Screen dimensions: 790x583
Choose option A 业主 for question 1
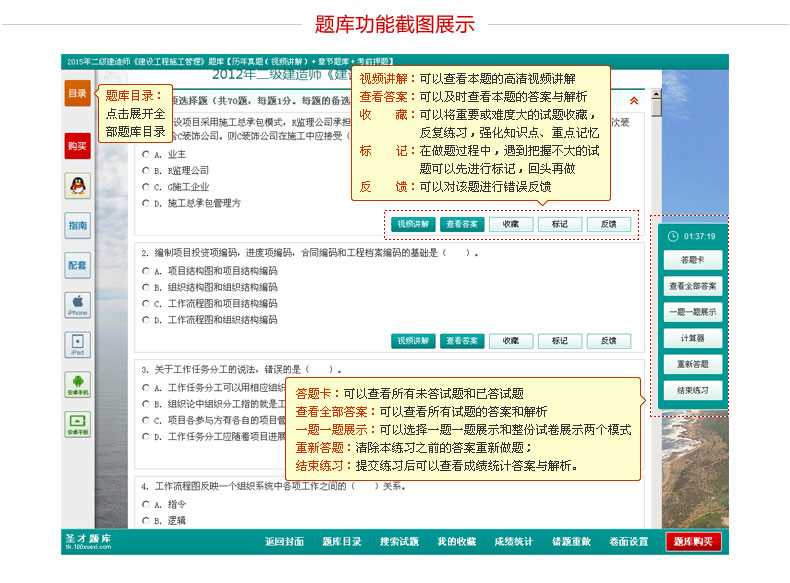pyautogui.click(x=146, y=155)
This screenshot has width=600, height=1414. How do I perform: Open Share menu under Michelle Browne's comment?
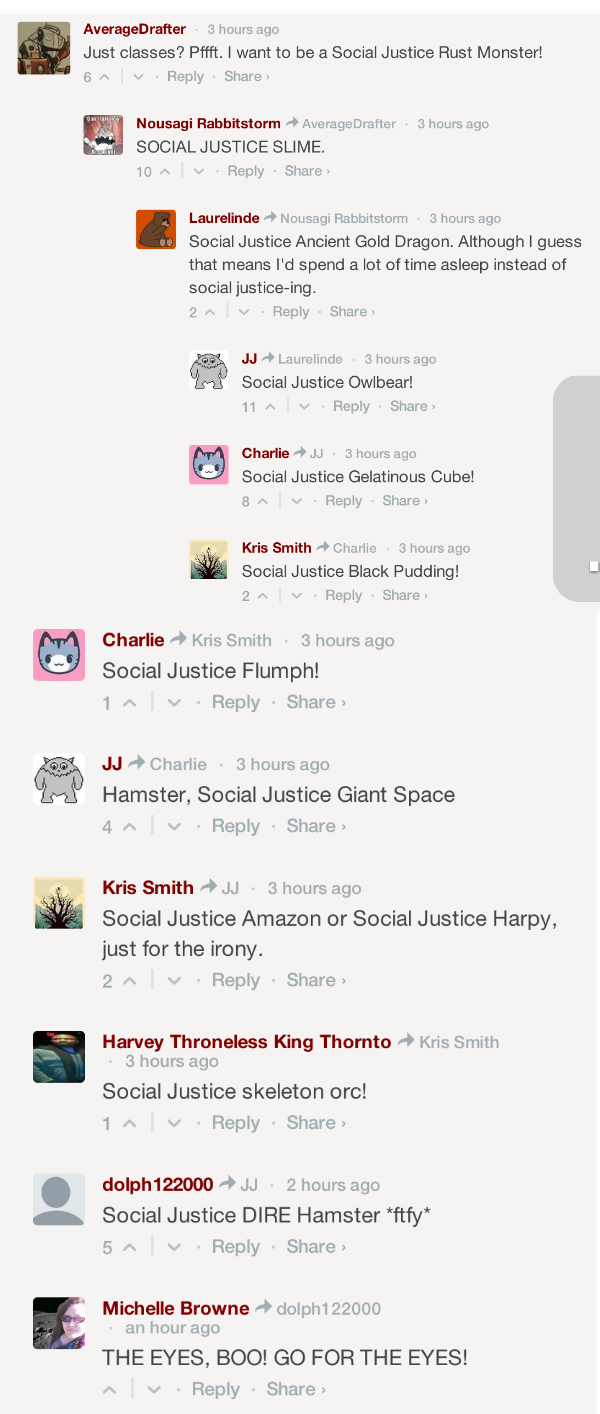[296, 1389]
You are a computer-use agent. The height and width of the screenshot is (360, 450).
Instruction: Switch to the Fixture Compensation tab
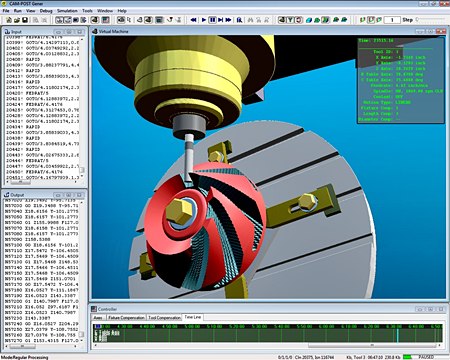[x=126, y=318]
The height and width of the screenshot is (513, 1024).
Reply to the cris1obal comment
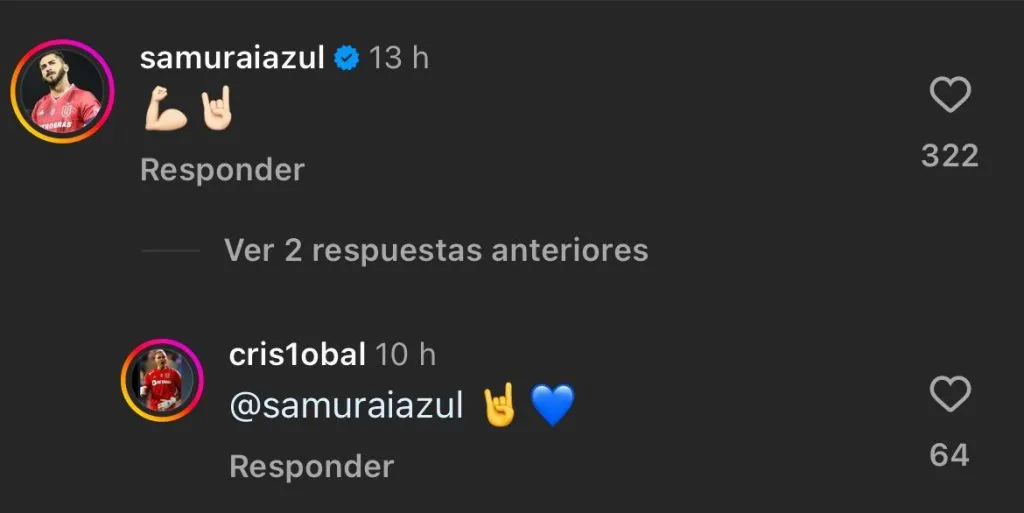pyautogui.click(x=312, y=467)
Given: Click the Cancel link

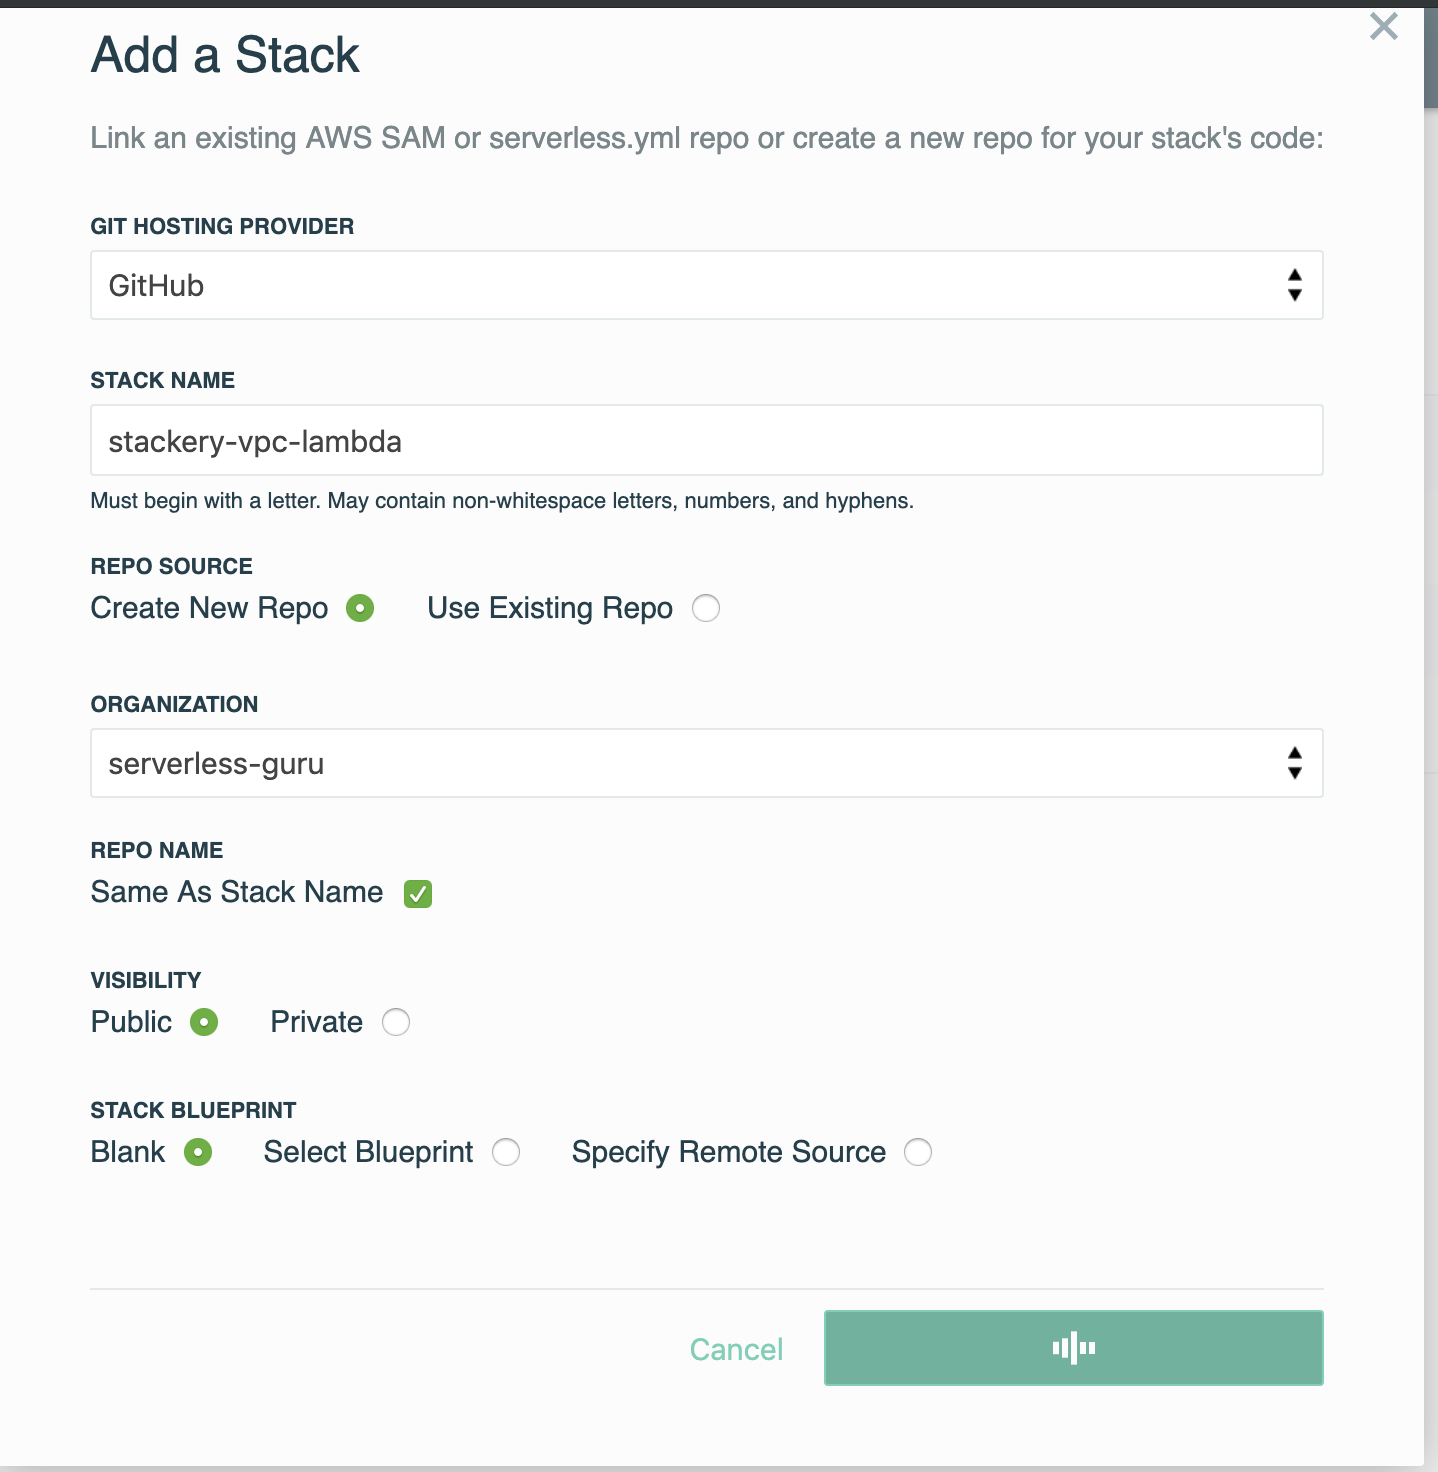Looking at the screenshot, I should 736,1349.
########################################
• Description of the task: Reproduce each entry exactly, without the pictures.

• Result of this task:
Screen dimensions: 790x583
Choose option A 业主 for question 1
pyautogui.click(x=146, y=155)
This screenshot has width=600, height=1414. How do I perform: Open Share menu under Michelle Browne's comment?
[296, 1389]
You are a computer-use agent. The height and width of the screenshot is (360, 450).
Instruction: Switch to the Fixture Compensation tab
[x=126, y=318]
The height and width of the screenshot is (513, 1024).
Reply to the cris1obal comment
pyautogui.click(x=312, y=467)
Given: Click the Cancel link

Looking at the screenshot, I should 736,1349.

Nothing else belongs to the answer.